Шрифт:
Закладка:
До зоны застругов опасности таили скрытые снегом трещины. Первые километры от Мирного двигались черепашьим шагом. Юлий Уршлиц вел колонну узким коридором, размеченным вехами, по ровной с виду снежной целине, но все знали: кругом капканы, замаскированные снежными мостиками бездонные ледниковые трещины. Сначала погода звенела, и вдруг – задуло, замело. Вехами служили бочки из-под горячего и кирзовые сапоги на высоких шестах. Черными пятнами они выплывали перед вездеходом из густого белого марева, указывали дорогу на Восток.
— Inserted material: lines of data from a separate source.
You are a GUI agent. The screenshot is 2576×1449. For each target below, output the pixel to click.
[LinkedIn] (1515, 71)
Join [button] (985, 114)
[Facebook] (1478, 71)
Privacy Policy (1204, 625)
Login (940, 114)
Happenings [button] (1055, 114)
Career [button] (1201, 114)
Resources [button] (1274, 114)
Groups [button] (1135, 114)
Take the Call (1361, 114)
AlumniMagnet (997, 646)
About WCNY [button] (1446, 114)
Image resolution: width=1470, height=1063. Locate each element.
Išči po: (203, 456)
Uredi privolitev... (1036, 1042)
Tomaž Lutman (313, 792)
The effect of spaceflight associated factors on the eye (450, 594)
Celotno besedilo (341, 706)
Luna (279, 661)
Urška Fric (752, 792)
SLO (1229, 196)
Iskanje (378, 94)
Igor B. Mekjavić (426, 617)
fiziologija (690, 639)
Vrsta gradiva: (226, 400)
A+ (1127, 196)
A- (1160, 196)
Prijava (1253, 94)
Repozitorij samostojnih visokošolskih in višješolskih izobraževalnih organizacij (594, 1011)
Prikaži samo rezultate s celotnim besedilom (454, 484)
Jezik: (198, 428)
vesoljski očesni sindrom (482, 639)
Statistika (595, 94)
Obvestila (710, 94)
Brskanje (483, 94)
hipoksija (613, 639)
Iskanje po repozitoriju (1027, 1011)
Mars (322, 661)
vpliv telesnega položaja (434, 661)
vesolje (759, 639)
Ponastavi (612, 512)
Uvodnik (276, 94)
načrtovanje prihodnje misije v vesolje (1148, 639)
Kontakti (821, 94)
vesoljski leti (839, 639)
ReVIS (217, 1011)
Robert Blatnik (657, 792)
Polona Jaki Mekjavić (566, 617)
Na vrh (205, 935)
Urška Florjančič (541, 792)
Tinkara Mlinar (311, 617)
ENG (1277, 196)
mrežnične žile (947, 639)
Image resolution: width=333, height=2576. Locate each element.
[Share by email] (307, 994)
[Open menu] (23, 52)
Уршлиц то и дело открывал дверцу «Харьковчанки», высовывался и всматривался в молочную пелену, в непроглядный танец ветра, которому не за что было зацепиться, кроме машин и вех. Снег хлестал штурману в лицо, с очков висли сосульки. Уршлиц хлопал дверцей и, перекрикивая грохот мотора, давал указания водителю; лицо Иво Сеппа прояснялось, он кивал и налегал на рычаги. И так от вехи к вехе. С дороги не сбились. Медленно, но уверенно шли вперед. Там, во вьюжащем снежном поле, Люм на мгновение почувствовал себя парящим в облаках – в кабине самолета, а не камбузного балка; а потом тягач ухнул в ветровую борозду, и он оказался на бугристом льду. На поле заструг.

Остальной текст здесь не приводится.